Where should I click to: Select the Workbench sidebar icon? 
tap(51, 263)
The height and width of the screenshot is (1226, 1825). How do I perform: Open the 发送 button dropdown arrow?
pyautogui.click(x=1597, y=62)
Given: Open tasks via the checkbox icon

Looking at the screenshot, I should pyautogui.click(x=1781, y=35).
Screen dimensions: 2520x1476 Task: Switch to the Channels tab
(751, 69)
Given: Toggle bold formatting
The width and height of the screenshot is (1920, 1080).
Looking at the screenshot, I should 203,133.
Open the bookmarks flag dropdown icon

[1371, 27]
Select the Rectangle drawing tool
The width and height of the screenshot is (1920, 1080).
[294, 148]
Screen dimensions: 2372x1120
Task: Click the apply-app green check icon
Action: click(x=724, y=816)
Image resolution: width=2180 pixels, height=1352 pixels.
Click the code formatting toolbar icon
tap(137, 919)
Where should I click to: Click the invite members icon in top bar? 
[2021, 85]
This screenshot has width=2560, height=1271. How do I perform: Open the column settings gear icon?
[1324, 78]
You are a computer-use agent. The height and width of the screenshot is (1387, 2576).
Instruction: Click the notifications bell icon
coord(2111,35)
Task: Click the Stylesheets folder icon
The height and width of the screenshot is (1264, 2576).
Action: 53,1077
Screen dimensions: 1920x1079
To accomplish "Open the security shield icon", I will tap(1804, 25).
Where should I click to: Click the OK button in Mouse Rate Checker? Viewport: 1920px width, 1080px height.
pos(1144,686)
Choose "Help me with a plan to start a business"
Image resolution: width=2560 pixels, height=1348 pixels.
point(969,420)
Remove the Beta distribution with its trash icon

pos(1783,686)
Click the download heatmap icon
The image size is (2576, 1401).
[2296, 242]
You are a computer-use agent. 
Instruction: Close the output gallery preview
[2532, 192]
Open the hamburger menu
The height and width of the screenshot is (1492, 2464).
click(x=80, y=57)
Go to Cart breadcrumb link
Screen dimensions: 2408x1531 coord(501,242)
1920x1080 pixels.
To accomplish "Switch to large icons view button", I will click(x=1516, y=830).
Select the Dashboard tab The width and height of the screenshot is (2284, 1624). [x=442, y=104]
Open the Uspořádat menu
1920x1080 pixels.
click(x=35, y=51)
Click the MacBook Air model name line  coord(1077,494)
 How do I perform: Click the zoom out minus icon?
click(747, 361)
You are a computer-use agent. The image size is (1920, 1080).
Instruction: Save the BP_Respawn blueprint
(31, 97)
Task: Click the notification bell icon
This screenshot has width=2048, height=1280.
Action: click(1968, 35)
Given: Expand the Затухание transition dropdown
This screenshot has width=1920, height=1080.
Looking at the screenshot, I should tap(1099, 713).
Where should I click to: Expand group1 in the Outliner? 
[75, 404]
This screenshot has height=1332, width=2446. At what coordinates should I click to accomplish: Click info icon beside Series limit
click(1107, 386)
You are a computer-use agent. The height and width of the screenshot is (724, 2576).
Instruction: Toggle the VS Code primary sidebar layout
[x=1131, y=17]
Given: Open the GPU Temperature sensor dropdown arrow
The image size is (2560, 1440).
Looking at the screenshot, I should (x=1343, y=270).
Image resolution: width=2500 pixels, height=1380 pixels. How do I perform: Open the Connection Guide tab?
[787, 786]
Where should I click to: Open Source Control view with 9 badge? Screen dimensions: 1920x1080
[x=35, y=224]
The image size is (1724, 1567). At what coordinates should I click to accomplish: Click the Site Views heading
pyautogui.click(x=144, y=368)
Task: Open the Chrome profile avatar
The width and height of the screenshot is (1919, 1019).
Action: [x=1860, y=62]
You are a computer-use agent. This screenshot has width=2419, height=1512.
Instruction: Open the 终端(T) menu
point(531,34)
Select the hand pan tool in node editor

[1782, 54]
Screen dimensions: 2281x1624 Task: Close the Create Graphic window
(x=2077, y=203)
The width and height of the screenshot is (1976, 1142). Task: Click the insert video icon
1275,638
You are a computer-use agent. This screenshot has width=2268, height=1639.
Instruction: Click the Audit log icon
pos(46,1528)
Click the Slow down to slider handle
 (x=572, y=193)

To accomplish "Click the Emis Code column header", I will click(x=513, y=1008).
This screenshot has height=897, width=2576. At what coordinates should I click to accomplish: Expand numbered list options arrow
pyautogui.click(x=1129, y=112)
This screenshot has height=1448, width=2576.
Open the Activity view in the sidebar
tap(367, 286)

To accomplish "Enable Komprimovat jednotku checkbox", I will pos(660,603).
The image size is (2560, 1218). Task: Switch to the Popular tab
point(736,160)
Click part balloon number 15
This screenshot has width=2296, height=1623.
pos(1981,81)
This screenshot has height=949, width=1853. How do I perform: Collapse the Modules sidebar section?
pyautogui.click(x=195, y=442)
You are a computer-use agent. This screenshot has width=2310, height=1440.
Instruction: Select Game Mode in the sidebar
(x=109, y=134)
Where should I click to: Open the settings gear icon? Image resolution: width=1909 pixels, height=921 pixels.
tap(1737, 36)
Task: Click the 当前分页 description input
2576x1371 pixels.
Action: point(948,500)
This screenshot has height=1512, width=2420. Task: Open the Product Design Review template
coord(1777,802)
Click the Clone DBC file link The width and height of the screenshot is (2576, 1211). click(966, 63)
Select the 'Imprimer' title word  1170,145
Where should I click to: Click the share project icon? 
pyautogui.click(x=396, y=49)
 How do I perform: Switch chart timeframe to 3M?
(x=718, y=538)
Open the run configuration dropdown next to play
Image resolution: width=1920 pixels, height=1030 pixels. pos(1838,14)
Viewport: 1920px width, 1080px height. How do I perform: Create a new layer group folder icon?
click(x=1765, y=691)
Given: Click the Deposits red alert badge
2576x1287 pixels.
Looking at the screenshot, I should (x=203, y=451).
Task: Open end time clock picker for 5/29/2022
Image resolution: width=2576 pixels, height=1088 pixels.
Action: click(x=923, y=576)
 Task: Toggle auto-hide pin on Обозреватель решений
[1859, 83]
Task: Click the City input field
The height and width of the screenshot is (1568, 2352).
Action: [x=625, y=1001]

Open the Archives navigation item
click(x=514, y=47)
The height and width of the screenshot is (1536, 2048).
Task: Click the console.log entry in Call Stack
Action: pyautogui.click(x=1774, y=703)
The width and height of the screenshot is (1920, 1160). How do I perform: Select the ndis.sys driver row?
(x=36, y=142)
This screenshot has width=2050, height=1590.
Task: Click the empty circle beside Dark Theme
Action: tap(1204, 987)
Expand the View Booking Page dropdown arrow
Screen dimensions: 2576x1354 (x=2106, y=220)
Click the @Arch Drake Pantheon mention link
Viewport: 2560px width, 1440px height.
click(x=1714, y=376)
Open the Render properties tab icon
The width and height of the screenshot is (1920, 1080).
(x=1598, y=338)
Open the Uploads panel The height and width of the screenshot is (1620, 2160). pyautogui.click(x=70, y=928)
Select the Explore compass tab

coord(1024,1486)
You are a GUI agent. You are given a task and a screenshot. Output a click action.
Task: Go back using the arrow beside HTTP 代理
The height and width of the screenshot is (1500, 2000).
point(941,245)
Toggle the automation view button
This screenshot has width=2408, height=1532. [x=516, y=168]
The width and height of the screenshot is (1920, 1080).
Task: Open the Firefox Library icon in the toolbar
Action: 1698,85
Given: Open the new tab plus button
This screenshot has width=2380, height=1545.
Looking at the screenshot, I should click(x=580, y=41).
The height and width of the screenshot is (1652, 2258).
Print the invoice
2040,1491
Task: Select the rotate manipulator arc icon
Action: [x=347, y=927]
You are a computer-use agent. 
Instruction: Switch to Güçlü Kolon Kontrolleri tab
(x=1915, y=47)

-*-*-

## TASK STATEMENT
Find the word "will" in the entries above and gather every line that holds it.

## ANSWER SPACE
To accomplish "Open the security shield icon", I will tap(1804, 25).
To accomplish "Switch to large icons view button", I will click(x=1516, y=830).
To accomplish "Click the Emis Code column header", I will click(x=513, y=1008).
To accomplish "Enable Komprimovat jednotku checkbox", I will pos(660,603).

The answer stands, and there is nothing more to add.